You can respond to people in your own time, in your own way, and reduce the chance your words will be twisted or misunderstood. People try to say too much in email, which doesn't have either the nuance of voice inflection or the truth-distilling properties of brevity.

Even my 11-year-old son has his own phone, which 95 percent of the time is just a texting appliance. If his phone were to actually ring, I'm not sure he knows which end to talk into.

Once, his texts to a friend were so short and cryptic that his buddy wrote back: "We've talked about this. Use your big-boy words."

My wife is also a frequent texter. Still, she prefers to talk on the phone, I think. Women, it seems, turn to texting when the hour or the setting are not conducive to actual voice conversations.

I hear my wife on the phone a lot. Even when she's in the other room, I can hear the conversation crescendo one moment and fall off the next. There's something musical, even poetic, about her phone calls.

For me, texting is delightfully impersonal. My brain is not big enough to engage in elegant dialogue. Sometimes my honest answer to a question is a mere "yes" or "no," and texting lets you get away with that.

Scrolling down my phone now, I spot some wonderfully brief exchanges of information that would have taken minutes to convey on the telephone.

Examples:

• "99.3 at 8:45" -- a child's temperature and the time.

• "chili in the crock pot" -- a dinner date, planned and executed.

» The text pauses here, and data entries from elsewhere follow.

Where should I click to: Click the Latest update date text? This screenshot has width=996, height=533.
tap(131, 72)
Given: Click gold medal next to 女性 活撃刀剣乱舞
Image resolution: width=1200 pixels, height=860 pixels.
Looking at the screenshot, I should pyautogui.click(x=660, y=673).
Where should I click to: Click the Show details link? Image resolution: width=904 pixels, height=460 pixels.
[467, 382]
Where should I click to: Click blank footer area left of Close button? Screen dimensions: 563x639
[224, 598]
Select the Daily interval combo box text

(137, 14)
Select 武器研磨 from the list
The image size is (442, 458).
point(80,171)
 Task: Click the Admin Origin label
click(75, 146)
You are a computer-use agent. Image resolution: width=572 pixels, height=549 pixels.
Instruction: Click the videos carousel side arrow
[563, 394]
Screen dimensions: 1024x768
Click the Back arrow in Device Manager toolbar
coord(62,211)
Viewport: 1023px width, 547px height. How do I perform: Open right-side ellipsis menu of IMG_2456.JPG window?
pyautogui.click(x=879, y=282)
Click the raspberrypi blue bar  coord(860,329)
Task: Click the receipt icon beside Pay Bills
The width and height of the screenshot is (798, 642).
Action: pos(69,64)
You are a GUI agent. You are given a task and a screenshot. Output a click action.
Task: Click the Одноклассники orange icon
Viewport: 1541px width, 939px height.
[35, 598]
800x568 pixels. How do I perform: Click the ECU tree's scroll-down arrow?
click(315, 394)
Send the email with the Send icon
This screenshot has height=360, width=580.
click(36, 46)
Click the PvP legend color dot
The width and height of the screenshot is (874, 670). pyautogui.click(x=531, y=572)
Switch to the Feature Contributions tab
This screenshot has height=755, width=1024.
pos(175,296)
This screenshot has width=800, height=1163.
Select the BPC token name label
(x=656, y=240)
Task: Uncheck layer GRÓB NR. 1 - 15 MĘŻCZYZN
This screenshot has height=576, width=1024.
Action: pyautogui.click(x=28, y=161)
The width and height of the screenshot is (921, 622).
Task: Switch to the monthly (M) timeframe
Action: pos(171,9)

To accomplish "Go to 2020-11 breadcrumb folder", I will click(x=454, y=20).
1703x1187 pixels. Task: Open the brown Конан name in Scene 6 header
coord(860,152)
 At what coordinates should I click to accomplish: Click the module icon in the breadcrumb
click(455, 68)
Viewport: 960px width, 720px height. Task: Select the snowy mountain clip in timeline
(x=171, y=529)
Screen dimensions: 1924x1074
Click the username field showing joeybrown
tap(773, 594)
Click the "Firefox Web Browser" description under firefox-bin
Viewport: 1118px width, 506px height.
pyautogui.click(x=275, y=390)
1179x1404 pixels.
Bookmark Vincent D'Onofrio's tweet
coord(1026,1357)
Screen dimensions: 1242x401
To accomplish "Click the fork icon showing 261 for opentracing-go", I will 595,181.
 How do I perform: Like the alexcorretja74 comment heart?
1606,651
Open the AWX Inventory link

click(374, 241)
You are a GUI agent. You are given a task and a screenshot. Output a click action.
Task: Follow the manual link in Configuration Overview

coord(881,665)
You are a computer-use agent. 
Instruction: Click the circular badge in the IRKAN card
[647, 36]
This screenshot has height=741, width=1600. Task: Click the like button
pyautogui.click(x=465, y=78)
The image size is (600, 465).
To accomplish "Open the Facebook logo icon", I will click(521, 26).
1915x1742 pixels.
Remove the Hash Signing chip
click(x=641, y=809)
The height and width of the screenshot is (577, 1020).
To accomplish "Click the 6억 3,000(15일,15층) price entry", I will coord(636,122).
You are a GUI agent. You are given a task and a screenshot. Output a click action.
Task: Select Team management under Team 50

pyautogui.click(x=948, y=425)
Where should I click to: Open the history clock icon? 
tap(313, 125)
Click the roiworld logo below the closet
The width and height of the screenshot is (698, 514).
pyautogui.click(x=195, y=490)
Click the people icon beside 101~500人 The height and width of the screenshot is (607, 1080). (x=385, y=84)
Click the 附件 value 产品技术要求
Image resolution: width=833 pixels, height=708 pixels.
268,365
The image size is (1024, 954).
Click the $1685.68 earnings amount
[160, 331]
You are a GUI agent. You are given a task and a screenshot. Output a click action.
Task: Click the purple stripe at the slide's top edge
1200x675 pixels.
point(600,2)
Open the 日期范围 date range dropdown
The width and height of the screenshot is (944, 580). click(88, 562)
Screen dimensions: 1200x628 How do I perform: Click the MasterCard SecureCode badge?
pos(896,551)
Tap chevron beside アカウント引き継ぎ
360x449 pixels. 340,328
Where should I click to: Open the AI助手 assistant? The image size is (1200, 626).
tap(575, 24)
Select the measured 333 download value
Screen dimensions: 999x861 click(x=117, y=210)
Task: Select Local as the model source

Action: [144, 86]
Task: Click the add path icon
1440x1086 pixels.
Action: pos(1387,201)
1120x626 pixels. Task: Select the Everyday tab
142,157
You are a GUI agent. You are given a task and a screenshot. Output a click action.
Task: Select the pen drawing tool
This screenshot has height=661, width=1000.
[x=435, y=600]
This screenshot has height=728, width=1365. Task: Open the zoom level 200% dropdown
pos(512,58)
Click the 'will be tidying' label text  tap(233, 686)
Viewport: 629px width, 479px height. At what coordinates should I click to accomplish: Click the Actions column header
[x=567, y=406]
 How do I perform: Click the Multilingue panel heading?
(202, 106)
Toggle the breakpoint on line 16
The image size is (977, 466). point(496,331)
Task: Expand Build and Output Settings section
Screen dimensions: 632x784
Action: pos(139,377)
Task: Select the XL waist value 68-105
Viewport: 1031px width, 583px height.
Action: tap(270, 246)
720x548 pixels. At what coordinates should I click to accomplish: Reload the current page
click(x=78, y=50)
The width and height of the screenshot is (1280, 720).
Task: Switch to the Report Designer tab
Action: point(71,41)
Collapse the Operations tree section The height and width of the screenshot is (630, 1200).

• "game canceled due to weather" -- a soccer game delayed.

• "Go Storm!" -- a soccer game joined.

See, it's all so efficient.

One thing does bother me: Texting isn't made for men's hands. It's like typing while wearing two catcher's mitts. You have to use the sides of your thumbs, where there are only 1.2 nerve endings per square inch.

Nonetheless, the number of texts we exchange has become frightening.

According to factbrowser.com:

• More than 96 percent of smartphone users send text messages.

• Americans text more than 4 trillion (that's trillion with a "t") times a year.

• About half of people who use social media daily would rather text than call a person.

These are not numbers that are likely to reverse any time soon -- which is a good thing.

Texting slows down our conversations. It allows our brain to engage before we respond to a question. And that can only be good for a society that's not so good at listening face to face.

I even read somewhere recently that more teen drivers are -- finally-- taking seriously warnings against texting and driving.

Many, it seems, have simply decided not to drive.